§ Exercise task A
Retype everything in the commit diff from "2024-02-08 15:15:04 +01:00 · 2024-02-08" down to "logger.critical(response)".

Plawright content fetcher - Fixes for status codes and screenshot info (#2168)

2024-02-08 15:15:04 +01:00 · 2024-02-08 15:15:04 +01:00 · 3287283065
commit 3287283065
--- a/changedetectionio/content_fetcher.py
+++ b/changedetectionio/content_fetcher.py
@ -396,6 +396,8 @@ class base_html_playwright(Fetcher):
                # https://github.com/dgtlmoon/changedetection.io/discussions/2122#discussioncomment-8241962
                logger.critical(f"Response from the browser/Playwright did not have a status_code! Response follows.")
                logger.critical(response)
+                context.close()
+                browser.close()
                raise PageUnloadable(url=url, status_code=None, message=str(e))

            if self.status_code != 200 and not ignore_status_codes:
@ -436,16 +438,17 @@ class base_html_playwright(Fetcher):
            # which will significantly increase the IO size between the server and client, it's recommended to use the lowest
            # acceptable screenshot quality here
            try:
-                # The actual screenshot
-                self.screenshot = self.page.screenshot(type='jpeg', full_page=True,
-                                                       quality=int(os.getenv("PLAYWRIGHT_SCREENSHOT_QUALITY", 72)))
+                # The actual screenshot - this always base64 and needs decoding! horrible! huge CPU usage
+                self.screenshot = self.page.screenshot(type='jpeg',
+                                                       full_page=True,
+                                                       quality=int(os.getenv("PLAYWRIGHT_SCREENSHOT_QUALITY", 72)),
+                                                       )

§ Source data
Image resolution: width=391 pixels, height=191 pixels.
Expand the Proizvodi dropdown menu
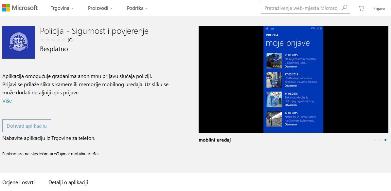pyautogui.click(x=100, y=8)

* * *

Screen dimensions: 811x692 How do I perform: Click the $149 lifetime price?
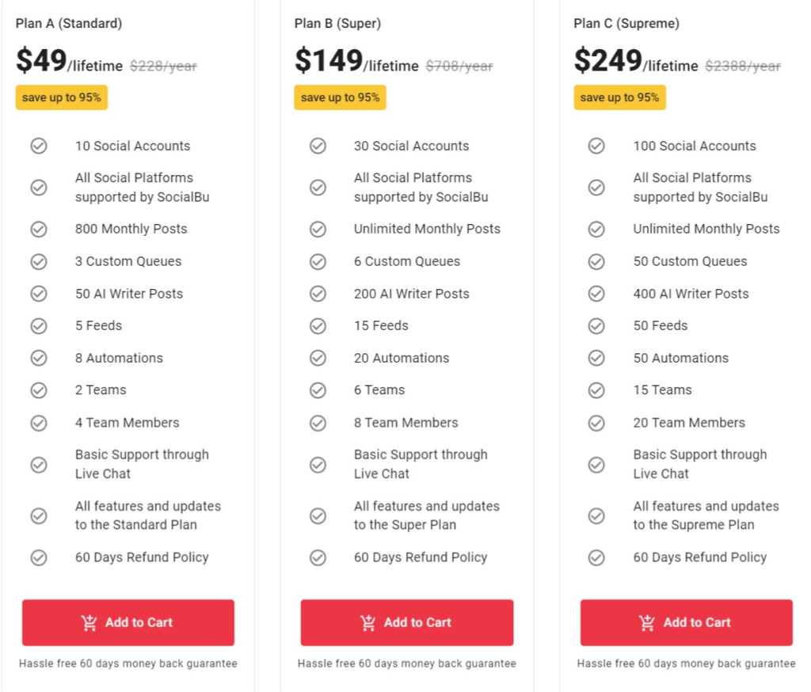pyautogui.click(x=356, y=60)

§ Exercise task B
In the records, rewrite everything from the line containing "Image resolution: width=391" down to the line containing "pyautogui.click(x=100, y=8)" with "dropdown" replaced by "drop-down" and nothing else altered. Leave the pictures out.

§ Task answer A
2024-02-08 15:15:04 +01:00 · 2024-02-08 15:15:04 +01:00 · 3287283065
commit 3287283065
--- a/changedetectionio/content_fetcher.py
+++ b/changedetectionio/content_fetcher.py
@ -396,6 +396,8 @@ class base_html_playwright(Fetcher):
                # https://github.com/dgtlmoon/changedetection.io/discussions/2122#discussioncomment-8241962
                logger.critical(f"Response from the browser/Playwright did not have a status_code! Response follows.")
                logger.critical(response)

§ Task answer B
Image resolution: width=391 pixels, height=191 pixels.
Expand the Proizvodi drop-down menu
pyautogui.click(x=100, y=8)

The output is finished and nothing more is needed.